L'épargne coule à flots dans les banques européennes. Plus d'un an après l'arrivée du virus sur le Vieux continent, les Européens continuent d'accumuler des montagnes de cash. La multiplication des périodes de confinement et des mesures de restriction ont limité les possibilités de consommer dans de nombreux pays. Résultat, la part des revenus consacrée à l'épargne a atteint des sommets. Selon une note de l'assureur-crédit Euler Hermes dévoilée ce jeudi 29 avril, le surcroît d'épargne en 2020 est évalué à 450 milliards d'euros, soit environ 4% du produit intérieur brut (PIB). Aussi, les dernières mesures de restriction mises en œuvre au premier semestre 2021 pourraient entraîner une nouvelle hausse de l'épargne estimée à 200 milliards d'euros.
En fermant des pans entiers de l'économie européenne, les dirigeants ont fait le choix de préserver une grande partie des revenus des travailleurs par le déploiement massif de l'activité partielle. Cette stratégie a ainsi permis de limiter la perte de revenus des ménages modestes tout en favorisant l'épargne des familles les plus aisées. En effet, certains postes de dépenses comme l'hôtellerie, la restauration, les vols longs courriers, le luxe ont véritablement fondu au cours de cette année pandémique. A cette épargne forcée s'ajoute une épargne de précaution liée aux incertitudes et à la conjoncture très dégradée. En parallèle, les entreprises ont accumulé des pertes très importantes depuis le début de la pandémie.
Alors que les Etats-Unis annoncent des plans de relance massifs pour booster l'économie dans les prochaines années, les Etats européens n'ont pas encore tous envoyé leur plan de relance à la Commission européenne pour valider leur programme et obtenir les subsides des prêts et subventions prévus dans l'enveloppe des 750 milliards d'euros. Le rôle de cette épargne pourrait donc s'avérer crucial dans les mois à venir.

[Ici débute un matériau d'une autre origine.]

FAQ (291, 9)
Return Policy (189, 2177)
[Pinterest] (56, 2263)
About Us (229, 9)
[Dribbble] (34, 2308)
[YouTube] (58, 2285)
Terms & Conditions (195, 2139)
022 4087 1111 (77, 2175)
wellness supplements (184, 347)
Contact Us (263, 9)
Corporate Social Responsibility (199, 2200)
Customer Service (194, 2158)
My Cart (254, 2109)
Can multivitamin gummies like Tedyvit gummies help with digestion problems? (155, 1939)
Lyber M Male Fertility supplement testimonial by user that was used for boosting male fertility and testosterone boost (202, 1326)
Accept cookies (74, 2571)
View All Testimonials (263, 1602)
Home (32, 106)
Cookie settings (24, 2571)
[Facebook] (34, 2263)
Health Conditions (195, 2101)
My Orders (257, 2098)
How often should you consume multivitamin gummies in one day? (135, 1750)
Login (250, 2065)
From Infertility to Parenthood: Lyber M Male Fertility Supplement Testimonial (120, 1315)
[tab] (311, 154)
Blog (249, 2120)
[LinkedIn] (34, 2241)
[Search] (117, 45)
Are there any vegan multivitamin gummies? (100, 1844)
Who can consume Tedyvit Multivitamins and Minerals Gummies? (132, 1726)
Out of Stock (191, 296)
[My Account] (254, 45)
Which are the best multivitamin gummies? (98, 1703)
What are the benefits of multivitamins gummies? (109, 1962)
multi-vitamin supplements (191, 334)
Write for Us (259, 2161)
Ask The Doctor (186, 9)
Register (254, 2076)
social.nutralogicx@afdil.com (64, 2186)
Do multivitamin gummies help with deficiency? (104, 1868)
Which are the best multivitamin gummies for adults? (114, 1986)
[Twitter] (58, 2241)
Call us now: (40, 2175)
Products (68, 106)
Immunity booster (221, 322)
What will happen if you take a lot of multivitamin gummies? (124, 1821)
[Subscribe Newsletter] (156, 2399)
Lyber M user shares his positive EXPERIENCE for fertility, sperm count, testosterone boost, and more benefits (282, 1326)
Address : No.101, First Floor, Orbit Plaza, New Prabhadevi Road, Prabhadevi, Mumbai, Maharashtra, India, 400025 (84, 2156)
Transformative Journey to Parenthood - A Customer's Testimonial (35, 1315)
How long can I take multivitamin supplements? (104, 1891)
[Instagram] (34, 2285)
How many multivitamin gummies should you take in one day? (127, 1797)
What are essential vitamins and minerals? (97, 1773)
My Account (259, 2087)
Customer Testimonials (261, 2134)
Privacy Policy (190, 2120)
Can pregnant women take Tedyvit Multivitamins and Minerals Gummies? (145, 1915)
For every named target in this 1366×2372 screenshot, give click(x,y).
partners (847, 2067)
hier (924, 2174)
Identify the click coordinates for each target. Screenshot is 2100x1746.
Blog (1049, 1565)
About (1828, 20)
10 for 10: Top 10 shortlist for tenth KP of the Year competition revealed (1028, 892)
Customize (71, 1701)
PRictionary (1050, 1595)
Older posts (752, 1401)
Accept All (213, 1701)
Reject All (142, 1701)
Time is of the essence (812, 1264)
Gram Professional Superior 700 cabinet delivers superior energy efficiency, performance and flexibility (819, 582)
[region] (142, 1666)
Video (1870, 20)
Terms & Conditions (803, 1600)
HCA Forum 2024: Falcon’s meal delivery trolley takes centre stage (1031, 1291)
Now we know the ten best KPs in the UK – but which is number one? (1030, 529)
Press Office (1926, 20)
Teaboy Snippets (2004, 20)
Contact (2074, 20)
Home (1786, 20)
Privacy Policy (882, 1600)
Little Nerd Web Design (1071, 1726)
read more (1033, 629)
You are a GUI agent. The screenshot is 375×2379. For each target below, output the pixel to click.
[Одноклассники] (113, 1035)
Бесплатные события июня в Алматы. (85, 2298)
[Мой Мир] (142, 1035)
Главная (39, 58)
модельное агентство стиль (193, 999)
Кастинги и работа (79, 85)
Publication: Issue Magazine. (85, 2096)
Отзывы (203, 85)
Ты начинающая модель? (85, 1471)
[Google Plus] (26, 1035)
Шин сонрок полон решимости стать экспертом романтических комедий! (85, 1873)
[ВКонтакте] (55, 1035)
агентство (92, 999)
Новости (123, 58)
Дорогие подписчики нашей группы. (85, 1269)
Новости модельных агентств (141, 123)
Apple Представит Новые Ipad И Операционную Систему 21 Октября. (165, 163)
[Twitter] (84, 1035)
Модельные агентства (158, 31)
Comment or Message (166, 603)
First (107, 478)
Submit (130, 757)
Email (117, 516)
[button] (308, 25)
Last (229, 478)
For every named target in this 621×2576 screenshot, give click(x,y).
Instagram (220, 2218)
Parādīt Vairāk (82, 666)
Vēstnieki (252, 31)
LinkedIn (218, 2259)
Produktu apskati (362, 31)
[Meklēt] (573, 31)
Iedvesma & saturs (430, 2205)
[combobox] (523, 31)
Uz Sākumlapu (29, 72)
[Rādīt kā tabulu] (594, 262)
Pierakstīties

Un levier pour la consommation et la croissance en 2021
L'utilisation de cette épargne pourrait booster la demande et la consommation de l'économie européenne de l'ordre de 170 milliards selon les modèles des économistes de l'assurance-crédit. Ce qui pourrait représenter 1,5 point de produit intérieur brut. "Ce rebond de la consommation des ménages se répartirait de la manière suivante : +68 milliards d'euros pour le Royaume-Uni, +42 milliards d'euros pour l'Allemagne et +29 milliards d'euros pour la France" indiquent les auteurs de l'étude. Pour l'instant, les deux tiers de toute cette enveloppe dorment sur les comptes en banque tandis que le dernier tiers a été injecté sur les marchés de capitaux. Le risque que cette somme serve juste à alimenter les marchés financiers demeure élevé, surtout que les opportunités d'investissement actuellement sont assez faibles.
L'épargne enflamme les débats
Le rôle de ce surcroît d'épargne dans la relance attise les débats entre les économistes et au sein de la classe politique. Si certains plaident pour une fiscalité de cette épargne, d'autres préfèrent privilégier les donations et écartent toute taxation. C'est la thèse défendue par le ministre de l'Economie Bruno Le Maire qui a écarté d'emblée toute nouvelle taxe. "L'épargne constituée par les ménages européens en 2020 représente deux tiers du montant du plan de relance européen. C'est une source financière conséquente, qui pourrait permettre de moderniser et décarboner plus vite l'économie européenne. A ces fins, les instances européennes pourraient décider de passer la seconde concernant la réforme de l'Union des marchés de capitaux, et contribuer à rediriger l'épargne des ménages vers des projets de transformation verte et digitale de l'économie européenne" a indiqué Anne Boata, directrice de la recherche macroéconomique chez Euler Hermes.
Les comportements d'épargne des ménages sont à ce stade difficiles à évaluer, surtout que la situation sanitaire reste tendue dans des pays comme la France. Si la campagne de vaccination a permis de lever certaines mesures d'endiguement comme au Royaume-Uni, beaucoup de mesures devraient perdurer dans le temps. Les limitations de déplacement par exemple et les contrôles renforcés dans les aéroports pour les voyageurs issus des pays encore empêtrés dans une situation sanitaire dangereuse pourraient se prolonger. Dans ce contexte troublé, l'épargne de précaution pourrait encore gonfler.